Early fusion of CNV and Histopathology to get earlier prediction #2
Description
From may to august 2024 I worked on late fusion of copy number variation (CNV) and histopathology microscopy images (H) data to predict cancer in patients with Barrett's oesophagus (BE). Killcoyne et al.'s 2020 paper showed that CNV can predict cancer in BE patients up to 15 years in advance, whereas H is used by pathologists for diagnosis. We put CNV in a gradient boosting model to get the probability of BE progressing into a worst-case. We put the images through a pre-trained feature collecting model (UNI model by the Mahmood lab) and then trained a ResNet model (CLAM model by the Mahmood lab as well) and got the probability of BE progressing into a worst-case.
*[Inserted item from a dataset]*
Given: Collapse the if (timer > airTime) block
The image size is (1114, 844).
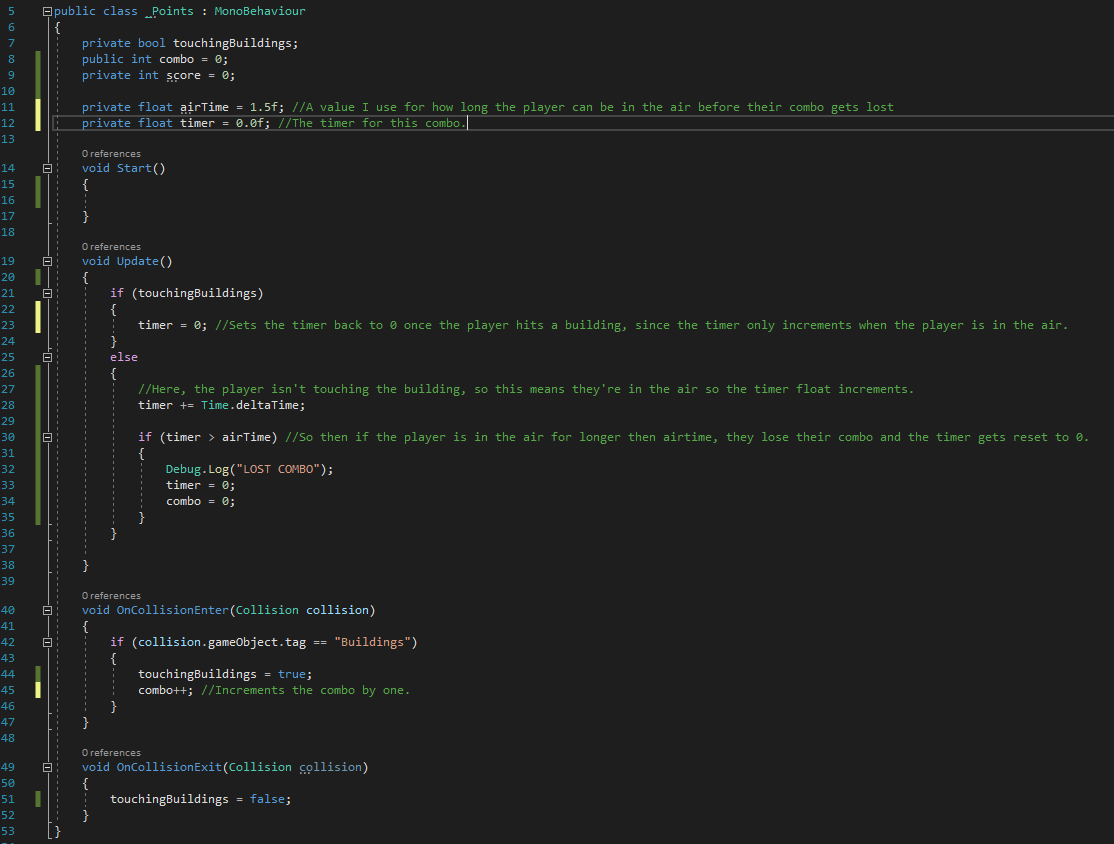Looking at the screenshot, I should (47, 437).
There were two types of prediction: 3-classes (Risk Factor) which are predicting if the condition got more severe in a graded pathology fashion, and 2-classes (Progressor) which predicted if the patient became a progressor or not (it's important to note that each BE patient starts at just being BE with not cancer so thats what we were predicting from). We evaluated these models individually and then evaluated if the overall accuracy improved if we merged the probabilities of these models. We found the following results:
As can be noticed in the first column (the "Modality Type"), there is one row at the end that is called "Early Fusion". This is when we merge the CNV and the Hs together to make it a single data modality that we can then put into one model. In the research project we:
- got the features out from the images with the UNI model;
- normalised the CNV data with the mean and standard deviation of the images' features;
- append the CNV data to the image feature vectors;
- trained a model with the CLAM architecture to predict the Progressor status.
We got good results from this method on the Progressor status, but ran out of time to do it on the Risk Factor task.